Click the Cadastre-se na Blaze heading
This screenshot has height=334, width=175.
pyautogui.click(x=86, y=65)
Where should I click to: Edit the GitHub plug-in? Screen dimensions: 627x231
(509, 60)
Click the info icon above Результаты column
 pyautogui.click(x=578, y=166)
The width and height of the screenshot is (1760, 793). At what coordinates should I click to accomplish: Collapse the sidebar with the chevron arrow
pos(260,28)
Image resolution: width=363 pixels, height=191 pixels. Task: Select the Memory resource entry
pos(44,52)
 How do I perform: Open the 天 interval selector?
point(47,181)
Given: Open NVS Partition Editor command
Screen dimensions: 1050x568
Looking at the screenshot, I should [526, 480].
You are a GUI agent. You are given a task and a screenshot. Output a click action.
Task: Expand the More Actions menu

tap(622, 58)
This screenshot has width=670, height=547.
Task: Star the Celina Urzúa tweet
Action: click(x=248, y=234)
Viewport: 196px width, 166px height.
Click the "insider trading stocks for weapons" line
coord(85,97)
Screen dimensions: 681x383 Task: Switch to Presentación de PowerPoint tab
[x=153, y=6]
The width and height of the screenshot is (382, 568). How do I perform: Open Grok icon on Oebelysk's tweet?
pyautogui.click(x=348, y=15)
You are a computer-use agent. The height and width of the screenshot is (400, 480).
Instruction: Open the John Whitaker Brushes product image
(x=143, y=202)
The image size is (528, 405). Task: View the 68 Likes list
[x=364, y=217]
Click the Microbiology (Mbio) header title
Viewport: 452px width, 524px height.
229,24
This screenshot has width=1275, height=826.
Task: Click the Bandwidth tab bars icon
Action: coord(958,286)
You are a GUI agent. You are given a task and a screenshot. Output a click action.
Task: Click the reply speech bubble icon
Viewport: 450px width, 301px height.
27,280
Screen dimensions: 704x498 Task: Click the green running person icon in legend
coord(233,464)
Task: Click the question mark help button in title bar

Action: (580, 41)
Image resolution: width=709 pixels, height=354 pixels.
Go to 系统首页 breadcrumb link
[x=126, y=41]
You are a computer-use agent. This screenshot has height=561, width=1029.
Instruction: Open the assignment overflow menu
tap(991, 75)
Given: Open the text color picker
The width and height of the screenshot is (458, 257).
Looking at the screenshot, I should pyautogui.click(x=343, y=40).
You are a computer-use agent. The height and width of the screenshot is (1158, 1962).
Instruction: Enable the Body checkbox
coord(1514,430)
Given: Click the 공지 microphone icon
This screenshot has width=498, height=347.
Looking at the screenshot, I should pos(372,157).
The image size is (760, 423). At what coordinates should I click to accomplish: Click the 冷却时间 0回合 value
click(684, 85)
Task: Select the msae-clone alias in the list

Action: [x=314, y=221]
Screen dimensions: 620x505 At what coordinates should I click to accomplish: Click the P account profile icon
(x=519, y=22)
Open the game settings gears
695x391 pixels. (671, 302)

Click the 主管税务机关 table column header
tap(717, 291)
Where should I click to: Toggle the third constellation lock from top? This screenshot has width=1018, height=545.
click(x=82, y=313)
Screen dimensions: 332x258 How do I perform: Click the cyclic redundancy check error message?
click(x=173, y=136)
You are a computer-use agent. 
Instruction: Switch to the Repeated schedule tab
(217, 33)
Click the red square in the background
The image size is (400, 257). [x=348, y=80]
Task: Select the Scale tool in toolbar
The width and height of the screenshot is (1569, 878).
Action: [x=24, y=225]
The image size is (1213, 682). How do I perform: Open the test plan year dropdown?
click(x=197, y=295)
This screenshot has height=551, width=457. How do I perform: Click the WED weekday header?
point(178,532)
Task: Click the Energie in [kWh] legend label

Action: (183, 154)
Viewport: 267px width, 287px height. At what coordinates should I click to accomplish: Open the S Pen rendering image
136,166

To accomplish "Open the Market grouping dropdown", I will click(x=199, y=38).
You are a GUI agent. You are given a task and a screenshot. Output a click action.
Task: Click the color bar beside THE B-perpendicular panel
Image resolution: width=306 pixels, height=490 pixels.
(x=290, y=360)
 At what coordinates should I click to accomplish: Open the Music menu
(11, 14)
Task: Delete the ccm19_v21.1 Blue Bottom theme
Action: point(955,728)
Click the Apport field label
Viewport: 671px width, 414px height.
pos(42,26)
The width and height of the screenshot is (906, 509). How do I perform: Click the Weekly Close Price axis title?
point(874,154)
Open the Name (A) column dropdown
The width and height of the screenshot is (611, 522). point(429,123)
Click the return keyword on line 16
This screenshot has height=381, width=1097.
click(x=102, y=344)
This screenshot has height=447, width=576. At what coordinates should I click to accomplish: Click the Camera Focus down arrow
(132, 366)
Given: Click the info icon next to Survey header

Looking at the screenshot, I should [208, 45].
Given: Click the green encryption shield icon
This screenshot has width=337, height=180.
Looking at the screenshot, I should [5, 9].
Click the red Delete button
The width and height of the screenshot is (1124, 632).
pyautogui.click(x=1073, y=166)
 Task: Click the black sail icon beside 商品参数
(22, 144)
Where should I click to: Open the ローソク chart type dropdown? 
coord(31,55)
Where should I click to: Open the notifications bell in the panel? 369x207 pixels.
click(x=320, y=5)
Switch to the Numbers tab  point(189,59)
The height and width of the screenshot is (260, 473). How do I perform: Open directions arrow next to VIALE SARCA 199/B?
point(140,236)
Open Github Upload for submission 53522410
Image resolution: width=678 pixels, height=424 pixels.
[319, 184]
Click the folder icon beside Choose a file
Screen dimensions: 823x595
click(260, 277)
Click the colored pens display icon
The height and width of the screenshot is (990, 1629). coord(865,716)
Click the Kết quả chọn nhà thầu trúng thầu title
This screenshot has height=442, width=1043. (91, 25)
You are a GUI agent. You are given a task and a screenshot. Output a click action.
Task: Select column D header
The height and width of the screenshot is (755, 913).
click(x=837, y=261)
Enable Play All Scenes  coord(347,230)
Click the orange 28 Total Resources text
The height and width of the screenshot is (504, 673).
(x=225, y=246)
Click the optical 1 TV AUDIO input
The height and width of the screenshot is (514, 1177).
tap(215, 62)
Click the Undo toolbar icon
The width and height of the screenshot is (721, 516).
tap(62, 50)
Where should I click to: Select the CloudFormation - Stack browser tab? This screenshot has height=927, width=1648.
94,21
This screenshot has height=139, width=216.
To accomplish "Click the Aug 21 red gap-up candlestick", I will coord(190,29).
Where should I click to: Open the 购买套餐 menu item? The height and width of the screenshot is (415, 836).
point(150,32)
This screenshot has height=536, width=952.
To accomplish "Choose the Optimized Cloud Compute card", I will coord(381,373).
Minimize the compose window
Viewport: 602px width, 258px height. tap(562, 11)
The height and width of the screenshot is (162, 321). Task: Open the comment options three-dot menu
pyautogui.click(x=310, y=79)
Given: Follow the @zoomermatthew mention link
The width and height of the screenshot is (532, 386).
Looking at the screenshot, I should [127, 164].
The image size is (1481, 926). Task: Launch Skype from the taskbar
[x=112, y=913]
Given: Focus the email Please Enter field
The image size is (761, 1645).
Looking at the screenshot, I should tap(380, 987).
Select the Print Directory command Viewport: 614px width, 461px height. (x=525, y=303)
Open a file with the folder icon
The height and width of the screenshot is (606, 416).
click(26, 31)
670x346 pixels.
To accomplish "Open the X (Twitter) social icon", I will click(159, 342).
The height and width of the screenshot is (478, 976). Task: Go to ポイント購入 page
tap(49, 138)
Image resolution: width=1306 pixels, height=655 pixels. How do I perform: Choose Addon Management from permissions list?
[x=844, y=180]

☆ ☆ ☆

▶ **Written request**
Rewrite all the items above as one numbered list of their lines, leaving out the blank lines.

▶ **Answer in full**
1. Click the Cadastre-se na Blaze heading
2. This screenshot has height=334, width=175.
3. pyautogui.click(x=86, y=65)
4. Where should I click to: Edit the GitHub plug-in? Screen dimensions: 627x231
5. (509, 60)
6. Click the info icon above Результаты column
7.  pyautogui.click(x=578, y=166)
8. The width and height of the screenshot is (1760, 793). At what coordinates should I click to accomplish: Collapse the sidebar with the chevron arrow
9. pos(260,28)
10. Image resolution: width=363 pixels, height=191 pixels. Task: Select the Memory resource entry
11. pos(44,52)
12.  How do I perform: Open the 天 interval selector?
13. point(47,181)
14. Given: Open NVS Partition Editor command
15. Screen dimensions: 1050x568
16. Looking at the screenshot, I should [526, 480].
17. You are a GUI agent. You are given a task and a screenshot. Output a click action.
18. Task: Expand the More Actions menu
19. tap(622, 58)
20. This screenshot has width=670, height=547.
21. Task: Star the Celina Urzúa tweet
22. Action: click(x=248, y=234)
23. Viewport: 196px width, 166px height.
24. Click the "insider trading stocks for weapons" line
25. coord(85,97)
26. Screen dimensions: 681x383 Task: Switch to Presentación de PowerPoint tab
27. [x=153, y=6]
28. The width and height of the screenshot is (382, 568). How do I perform: Open Grok icon on Oebelysk's tweet?
29. pyautogui.click(x=348, y=15)
30. You are a computer-use agent. The height and width of the screenshot is (400, 480).
31. Instruction: Open the John Whitaker Brushes product image
32. (x=143, y=202)
33. The image size is (528, 405). Task: View the 68 Likes list
34. [x=364, y=217]
35. Click the Microbiology (Mbio) header title
36. Viewport: 452px width, 524px height.
37. 229,24
38. This screenshot has width=1275, height=826.
39. Task: Click the Bandwidth tab bars icon
40. Action: coord(958,286)
41. You are a GUI agent. You are given a task and a screenshot. Output a click action.
42. Task: Click the reply speech bubble icon
43. Viewport: 450px width, 301px height.
44. 27,280
45. Screen dimensions: 704x498 Task: Click the green running person icon in legend
46. coord(233,464)
47. Task: Click the question mark help button in title bar
48. Action: (580, 41)
49. Image resolution: width=709 pixels, height=354 pixels.
50. Go to 系统首页 breadcrumb link
51. [x=126, y=41]
52. You are a computer-use agent. This screenshot has height=561, width=1029.
53. Instruction: Open the assignment overflow menu
54. tap(991, 75)
55. Given: Open the text color picker
56. The width and height of the screenshot is (458, 257).
57. Looking at the screenshot, I should pyautogui.click(x=343, y=40).
58. You are a computer-use agent. The height and width of the screenshot is (1158, 1962).
59. Instruction: Enable the Body checkbox
60. coord(1514,430)
61. Given: Click the 공지 microphone icon
62. This screenshot has width=498, height=347.
63. Looking at the screenshot, I should pos(372,157).
64. The image size is (760, 423). At what coordinates should I click to accomplish: Click the 冷却时间 0回合 value
65. click(684, 85)
66. Task: Select the msae-clone alias in the list
67. Action: [x=314, y=221]
68. Screen dimensions: 620x505 At what coordinates should I click to accomplish: Click the P account profile icon
69. (x=519, y=22)
70. Open the game settings gears
71. 695x391 pixels. (671, 302)
72. Click the 主管税务机关 table column header
73. tap(717, 291)
74. Where should I click to: Toggle the third constellation lock from top? This screenshot has width=1018, height=545.
75. click(x=82, y=313)
76. Screen dimensions: 332x258 How do I perform: Click the cyclic redundancy check error message?
77. click(x=173, y=136)
78. You are a computer-use agent. 
79. Instruction: Switch to the Repeated schedule tab
80. (217, 33)
81. Click the red square in the background
82. The image size is (400, 257). [x=348, y=80]
83. Task: Select the Scale tool in toolbar
84. The width and height of the screenshot is (1569, 878).
85. Action: [x=24, y=225]
86. The image size is (1213, 682). How do I perform: Open the test plan year dropdown?
87. click(x=197, y=295)
88. This screenshot has height=551, width=457. How do I perform: Click the WED weekday header?
89. point(178,532)
90. Task: Click the Energie in [kWh] legend label
91. Action: (183, 154)
92. Viewport: 267px width, 287px height. At what coordinates should I click to accomplish: Open the S Pen rendering image
93. 136,166
94. To accomplish "Open the Market grouping dropdown", I will click(x=199, y=38).
95. You are a GUI agent. You are given a task and a screenshot. Output a click action.
96. Task: Click the color bar beside THE B-perpendicular panel
97. Image resolution: width=306 pixels, height=490 pixels.
98. (x=290, y=360)
99.  At what coordinates should I click to accomplish: Open the Music menu
100. (11, 14)
101. Task: Delete the ccm19_v21.1 Blue Bottom theme
102. Action: point(955,728)
103. Click the Apport field label
104. Viewport: 671px width, 414px height.
105. pos(42,26)
106. The width and height of the screenshot is (906, 509). How do I perform: Click the Weekly Close Price axis title?
107. point(874,154)
108. Open the Name (A) column dropdown
109. The width and height of the screenshot is (611, 522). point(429,123)
110. Click the return keyword on line 16
111. This screenshot has height=381, width=1097.
112. click(x=102, y=344)
113. This screenshot has height=447, width=576. At what coordinates should I click to accomplish: Click the Camera Focus down arrow
114. (132, 366)
115. Given: Click the info icon next to Survey header
116. Looking at the screenshot, I should [208, 45].
117. Given: Click the green encryption shield icon
118. This screenshot has width=337, height=180.
119. Looking at the screenshot, I should [5, 9].
120. Click the red Delete button
121. The width and height of the screenshot is (1124, 632).
122. pyautogui.click(x=1073, y=166)
123.  Task: Click the black sail icon beside 商品参数
124. (22, 144)
125. Where should I click to: Open the ローソク chart type dropdown? 
126. coord(31,55)
127. Where should I click to: Open the notifications bell in the panel? 369x207 pixels.
128. click(x=320, y=5)
129. Switch to the Numbers tab  point(189,59)
130. The height and width of the screenshot is (260, 473). How do I perform: Open directions arrow next to VIALE SARCA 199/B?
131. point(140,236)
132. Open Github Upload for submission 53522410
133. Image resolution: width=678 pixels, height=424 pixels.
134. [319, 184]
135. Click the folder icon beside Choose a file
136. Screen dimensions: 823x595
137. click(260, 277)
138. Click the colored pens display icon
139. The height and width of the screenshot is (990, 1629). coord(865,716)
140. Click the Kết quả chọn nhà thầu trúng thầu title
141. This screenshot has height=442, width=1043. (91, 25)
142. You are a GUI agent. You are given a task and a screenshot. Output a click action.
143. Task: Select column D header
144. The height and width of the screenshot is (755, 913).
145. click(x=837, y=261)
146. Enable Play All Scenes  coord(347,230)
147. Click the orange 28 Total Resources text
148. The height and width of the screenshot is (504, 673).
149. (x=225, y=246)
150. Click the optical 1 TV AUDIO input
151. The height and width of the screenshot is (514, 1177).
152. tap(215, 62)
153. Click the Undo toolbar icon
154. The width and height of the screenshot is (721, 516).
155. tap(62, 50)
156. Where should I click to: Select the CloudFormation - Stack browser tab? This screenshot has height=927, width=1648.
157. 94,21
158. This screenshot has height=139, width=216.
159. To accomplish "Click the Aug 21 red gap-up candlestick", I will coord(190,29).
160. Where should I click to: Open the 购买套餐 menu item? The height and width of the screenshot is (415, 836).
161. point(150,32)
162. This screenshot has height=536, width=952.
163. To accomplish "Choose the Optimized Cloud Compute card", I will coord(381,373).
164. Minimize the compose window
165. Viewport: 602px width, 258px height. tap(562, 11)
166. The height and width of the screenshot is (162, 321). Task: Open the comment options three-dot menu
167. pyautogui.click(x=310, y=79)
168. Given: Follow the @zoomermatthew mention link
169. The width and height of the screenshot is (532, 386).
170. Looking at the screenshot, I should [127, 164].
171. The image size is (1481, 926). Task: Launch Skype from the taskbar
172. [x=112, y=913]
173. Given: Focus the email Please Enter field
174. The image size is (761, 1645).
175. Looking at the screenshot, I should tap(380, 987).
176. Select the Print Directory command Viewport: 614px width, 461px height. (x=525, y=303)
177. Open a file with the folder icon
178. The height and width of the screenshot is (606, 416).
179. click(26, 31)
180. 670x346 pixels.
181. To accomplish "Open the X (Twitter) social icon", I will click(159, 342).
182. The height and width of the screenshot is (478, 976). Task: Go to ポイント購入 page
183. tap(49, 138)
184. Image resolution: width=1306 pixels, height=655 pixels. How do I perform: Choose Addon Management from permissions list?
185. [x=844, y=180]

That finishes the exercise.